Re: postgresql shared buffers

От
Heikki Linnakangas
Дата:
Praveen Kumar N wrote:
>         I have installed postgresql from sourcecode.I would like to know
> how pages are replaced in the bufferpool when we join two relations.I 
> tried to trace it by editing files 
> pgsql/src/backend/storage/buffer/(bufmgr.c,freelist.c).But i feel still I
> am missing some information after observing extracted information abt 
> buffer replacement.My input datasize is 10times more than main 
> memory/RAM size.When I joined two relations,postgresql accessed both 
> relations sequentially one by one and that too only once.Then how is 
> it joining two relations by accessing only once? Is it storing that 
> accessed relations some where other than main memory/bufferpool(Becos 
> they cant fit into main memory).

What kind of a join is it? If it's a merge join, using indexes, it would 
only have to visit each heap page once.

> So can anybdy tell me is there is ne thing I am missing? Is there any 
> concept like postgresql cache similar to kernel cache otherthan 
> sharedbuffers.If so how can we figure it out.

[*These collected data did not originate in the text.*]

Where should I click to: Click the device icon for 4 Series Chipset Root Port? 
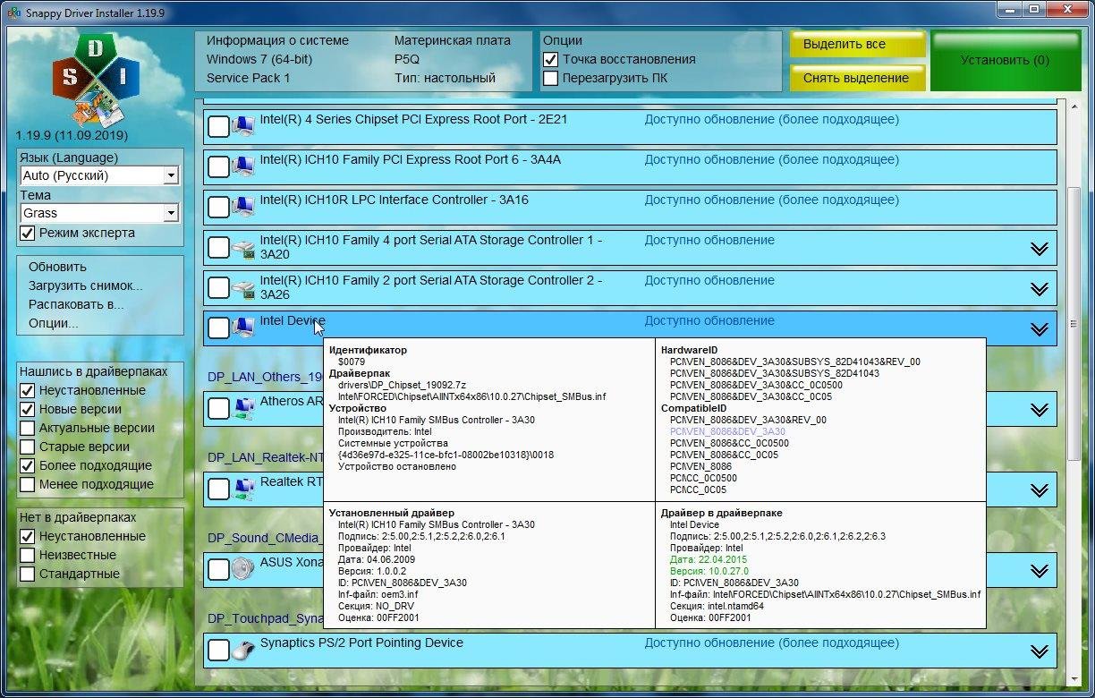pyautogui.click(x=242, y=127)

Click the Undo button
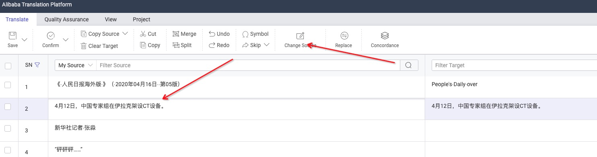pyautogui.click(x=219, y=34)
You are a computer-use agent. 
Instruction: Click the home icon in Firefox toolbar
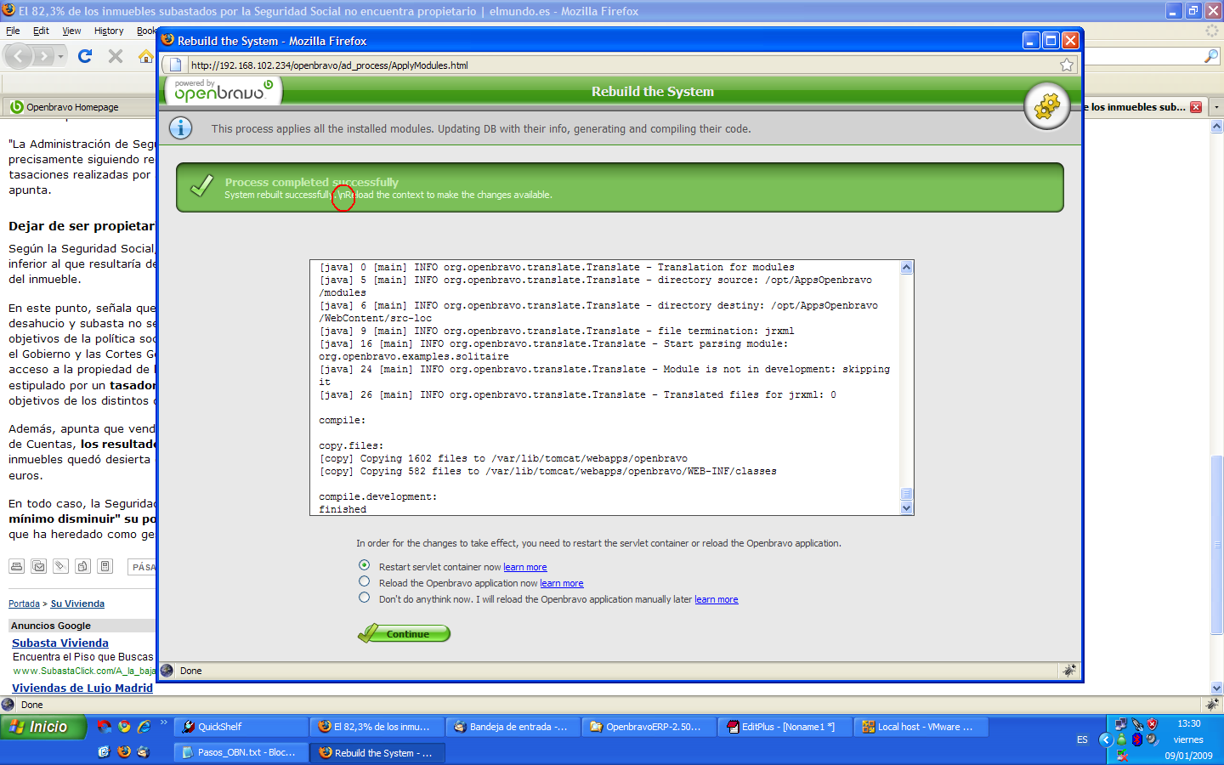(x=146, y=56)
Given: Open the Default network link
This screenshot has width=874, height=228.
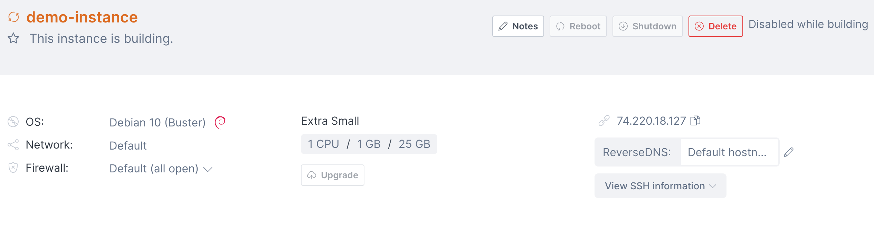Looking at the screenshot, I should coord(128,146).
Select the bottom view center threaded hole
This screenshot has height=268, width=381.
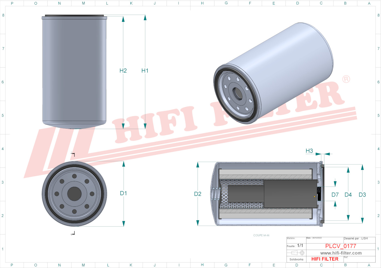(x=74, y=194)
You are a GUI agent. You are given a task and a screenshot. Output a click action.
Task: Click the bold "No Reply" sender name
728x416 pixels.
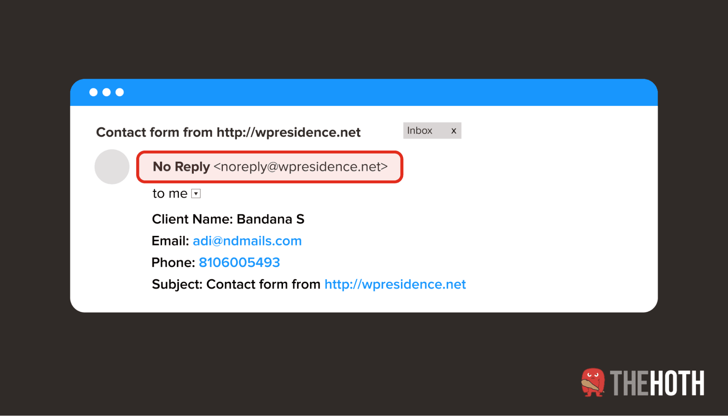(x=181, y=167)
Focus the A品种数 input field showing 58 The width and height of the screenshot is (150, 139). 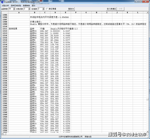[x=11, y=9]
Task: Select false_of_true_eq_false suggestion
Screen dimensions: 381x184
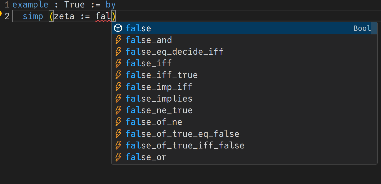Action: [x=182, y=134]
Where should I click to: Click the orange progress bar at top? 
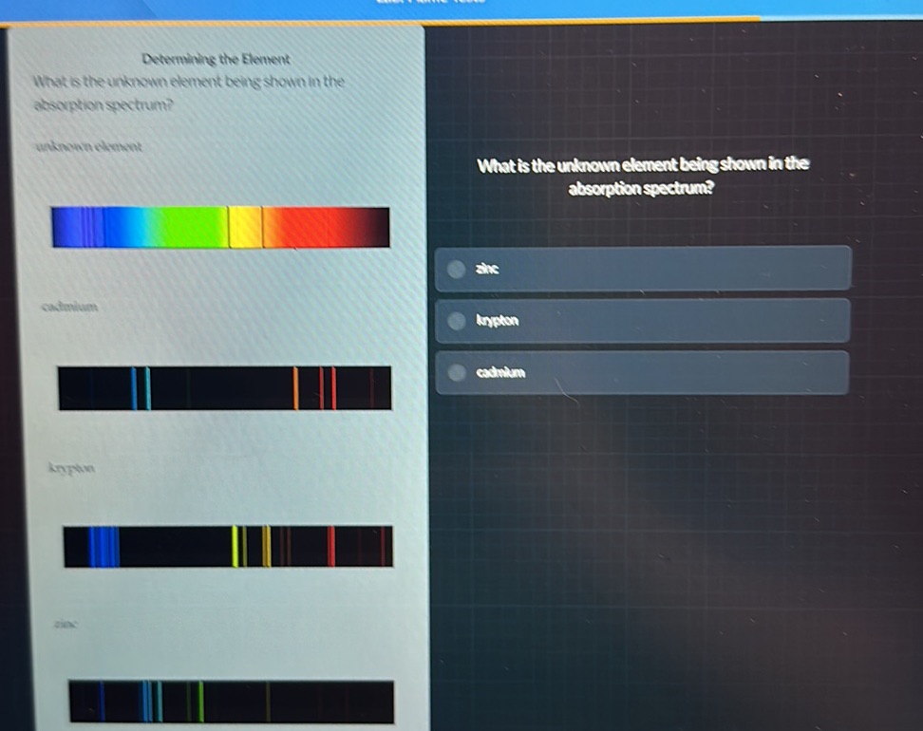[380, 22]
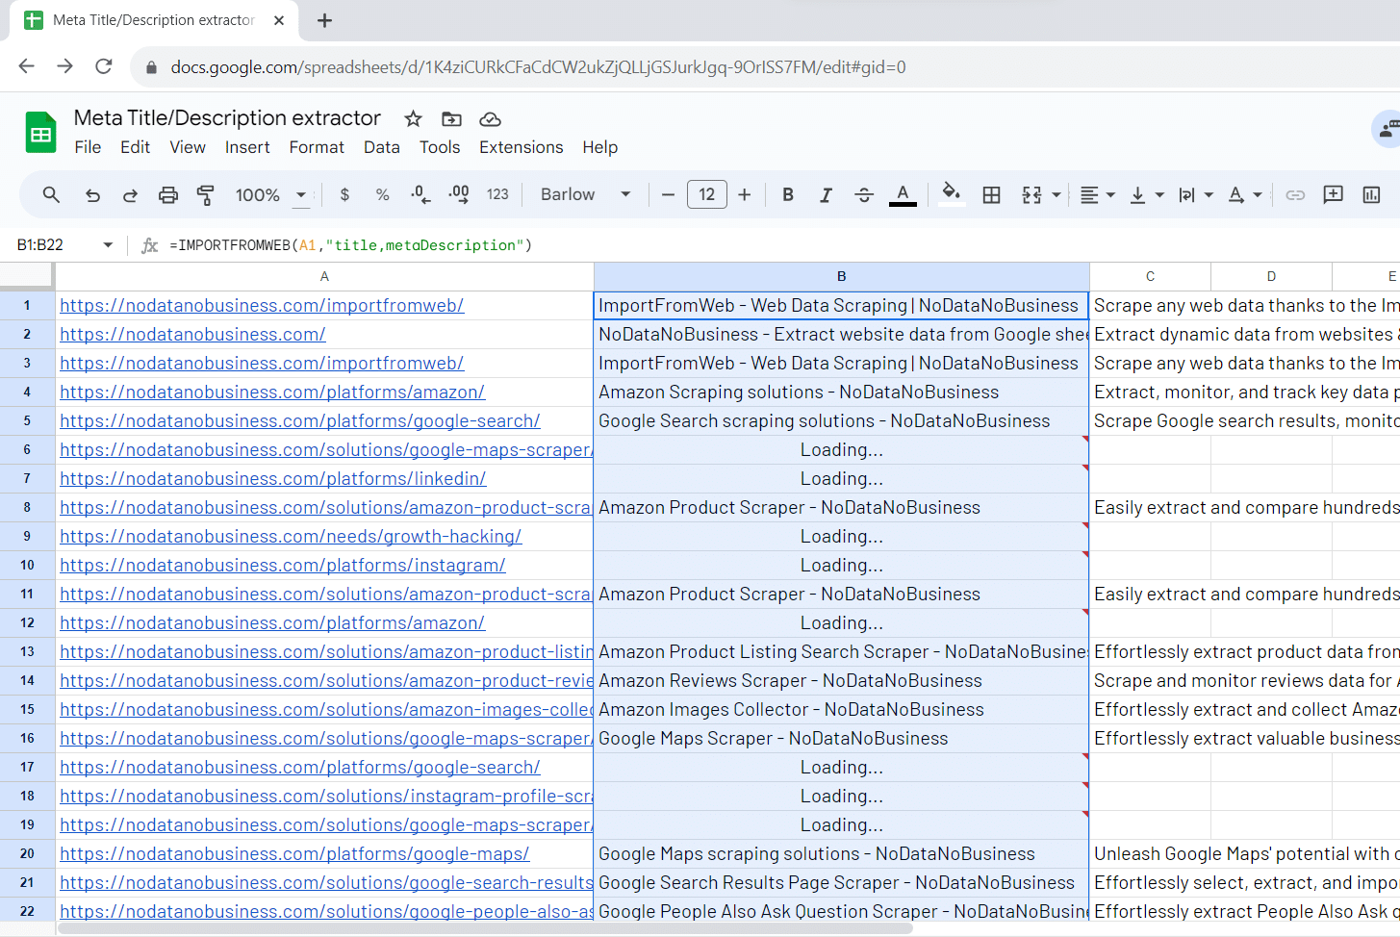Click the undo arrow icon

click(92, 195)
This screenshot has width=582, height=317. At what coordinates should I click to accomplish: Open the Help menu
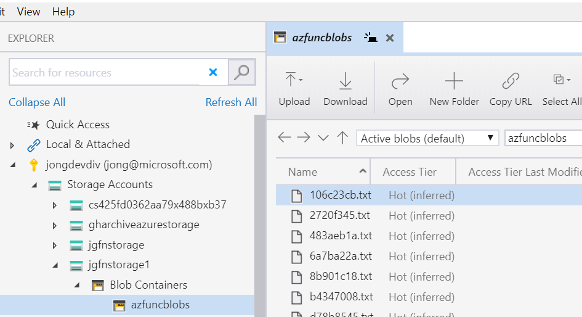63,12
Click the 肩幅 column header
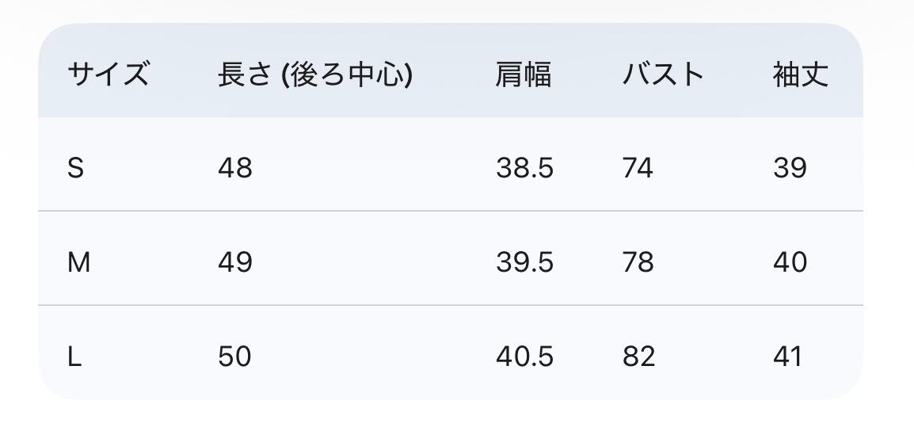Screen dimensions: 914x427 click(x=524, y=75)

No. All access to relations (except temporary relations) go through 
bufmgr and the shared memory buffer cache.

> Is there any way by which postgresql is accessing database relations 
> through,other than rotines in bufmgr.c nd freelist.c(I mean any other 
> routines like ReadBuffer,StrategyGet etc.)

No.

--  Heikki Linnakangas EnterpriseDB   http://www.enterprisedb.com



Re: postgresql shared buffers

От
Gregory Stark
Дата:
Praveen Kumar N <praveen_n@students.iiit.net> writes:

> hai...
>
>         I have installed postgresql from sourcecode.I would like to know
> how pages are replaced in the bufferpool when we join two relations.I tried to
> trace it by editing files
> pgsql/src/backend/storage/buffer/(bufmgr.c,freelist.c).But i feel still I
> am missing some information after observing extracted information abt buffer
> replacement.

Try

explain select ...

The output may be enlightening.

--  Gregory Stark EnterpriseDB          http://www.enterprisedb.com


Re: postgresql shared buffers

От
Praveen Kumar N
Дата:
Let me explain once more.

I have two relations which are 10 times more than bufferpool 
size.I have observed the following things when joined that two 
relations(it using merge join to join both relations)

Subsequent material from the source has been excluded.